Richard Allen was born into slavery in Pennsylvania.  At the age of 17, he attended a worship service, in the woods that surrounded his owner’s plantation, led a Methodist circuit rider (if you’re doing the math, this was 1777 and Methodists had largely gone “underground” because of their ties with the Church of England!).  Allen converted to Christianity, decided he would be slave to no man (his freedom cost $2,000 which he raised by 1780), and eventually took up the work of Methodist circuit rider in Delaware.  In 1784, at the famous “Christmas Conference” in Baltimore, MD, the new Methodist Episcopal Church approved Allen as a preacher.  Frances Asbury, ordained Bishop at the same conference, appointed Allen as a minister to the St. George Church in Philadelphia.
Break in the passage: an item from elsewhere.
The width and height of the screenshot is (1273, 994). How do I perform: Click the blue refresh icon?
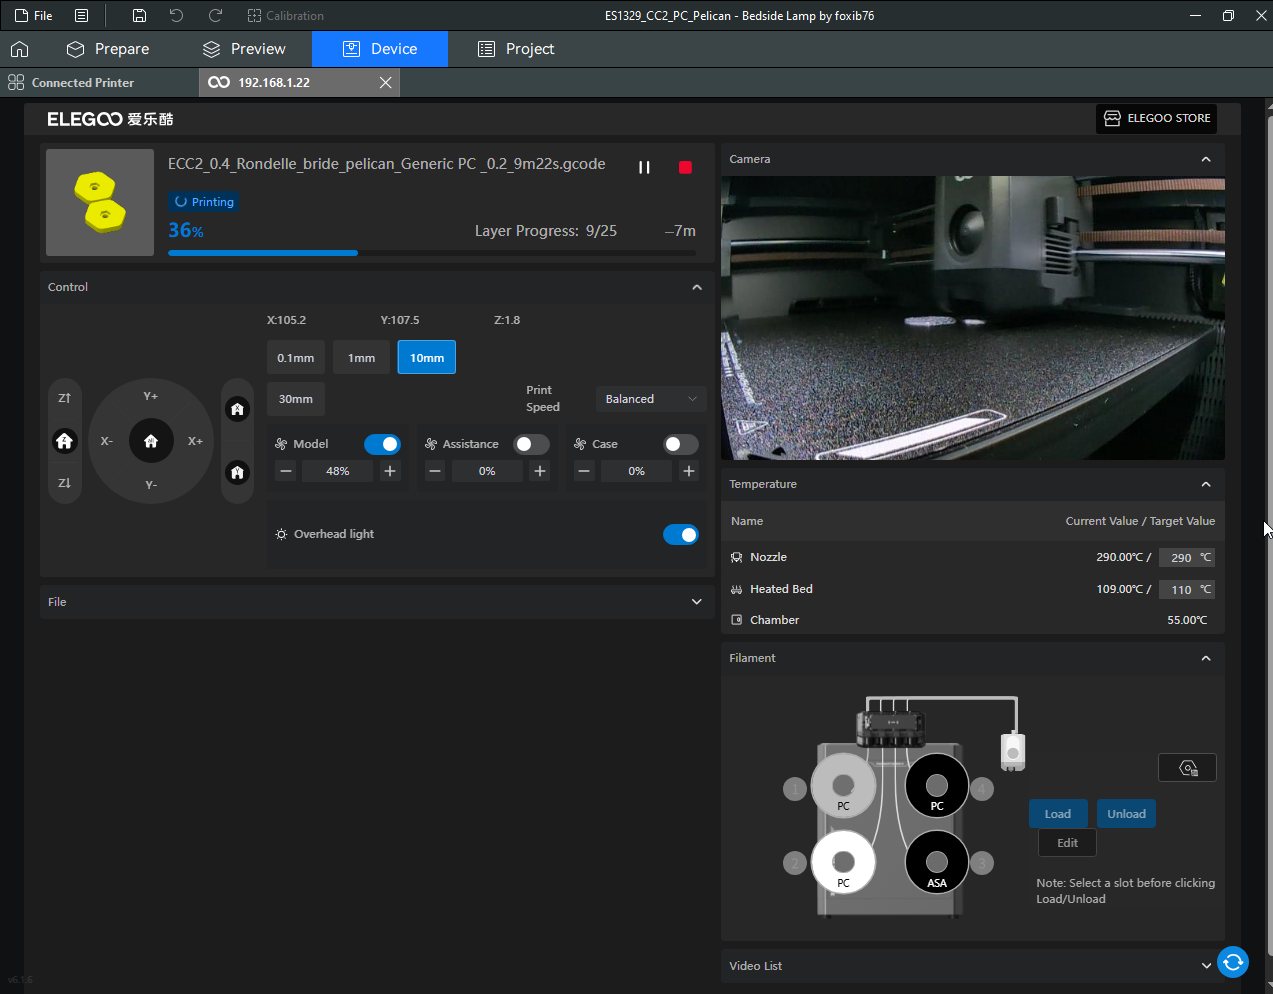pos(1233,962)
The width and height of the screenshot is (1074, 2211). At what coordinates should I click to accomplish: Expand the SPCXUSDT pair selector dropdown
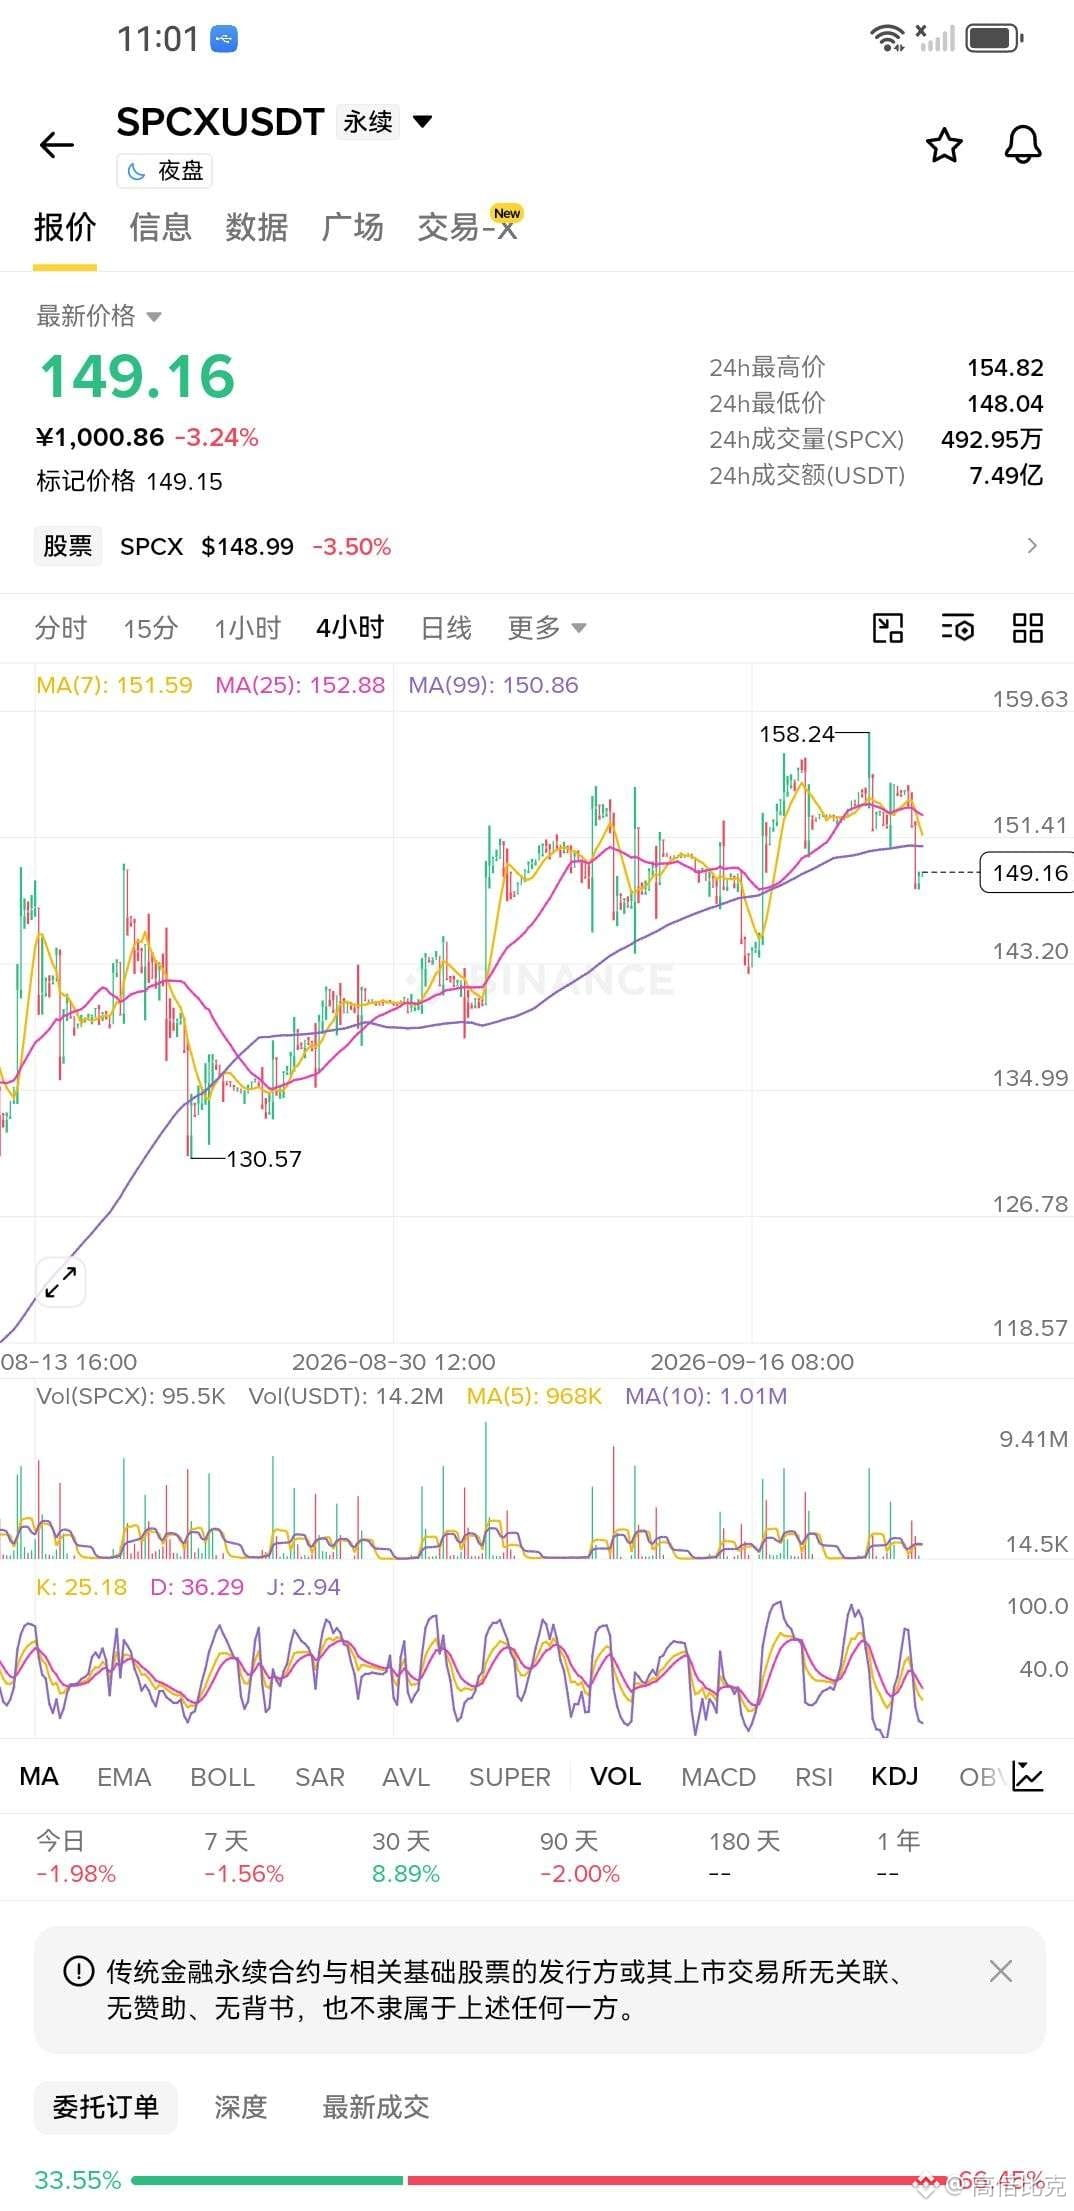(423, 122)
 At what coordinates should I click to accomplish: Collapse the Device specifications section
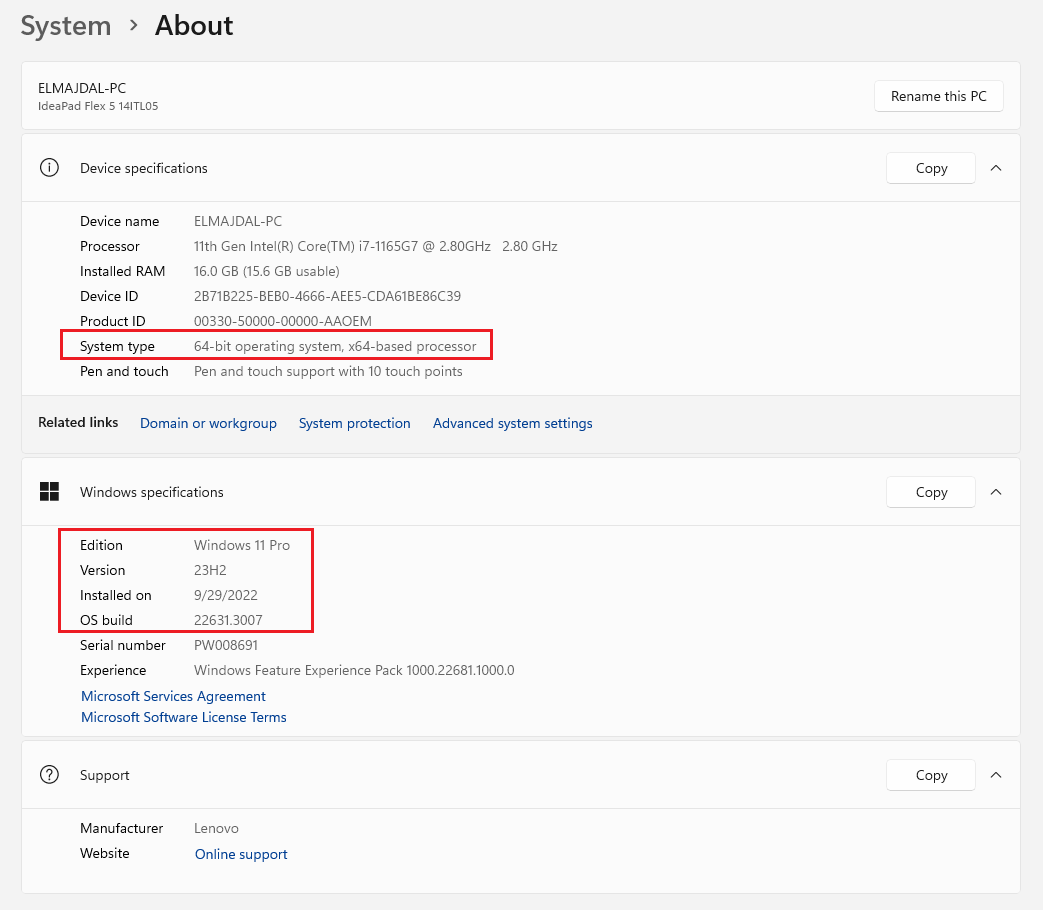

A few things are important for us to understand about early Methodism and race.  First, the church was entirely opposed to slavery.  Early discipline prohibited slave owners from being members in the Methodist church.  What’s more, 10% of the Methodist church in the 18th century was Black (compared to less than 5% in today’s UMC).  Allen’s appointment to St. George was no scandalous or strange thing.  But, in 1787 when Allen observed white lay leaders approach some Black worshipers kneeling in prayer at a pew reserved for white folks and proceed to tell them while they were praying, “You must get up – you must not kneel here!” he decided to act.  After the prayer, he led the black worshipers away from St. George’s.  Later, Allen and his congregation purchased a new property and building, consecrated it as a church, and named it “Bethel.”

Allen once said, “There was no religious sect or denomination would suit the capacity of the colored people as well as the Methodist; for the plain and simple gospel suits best for any people."  That sect, the Methodist Episcopal Church, lost track of the gospel, softened their position on slavery, and doubled down on discriminatory practices.  In 1816, Allen joined with five other congregations to charter the African Methodist Episcopal Church.  He would live to see his beloved “Mother Bethel” Church grow to include some 7,500 members, making it one of the most influential Black institutions of the 19th century.

In the end, I am grateful to know and share a bit of the story of Richard Allen.  There is so much more to tell about his incredible and heroic life of faith (e.g. he is perhaps the first Black person to publish a book in the United States!).  More than that, his life’s story fills me with pride and hope.  Pride that I too am Methodist.  Hope for what that might yet be!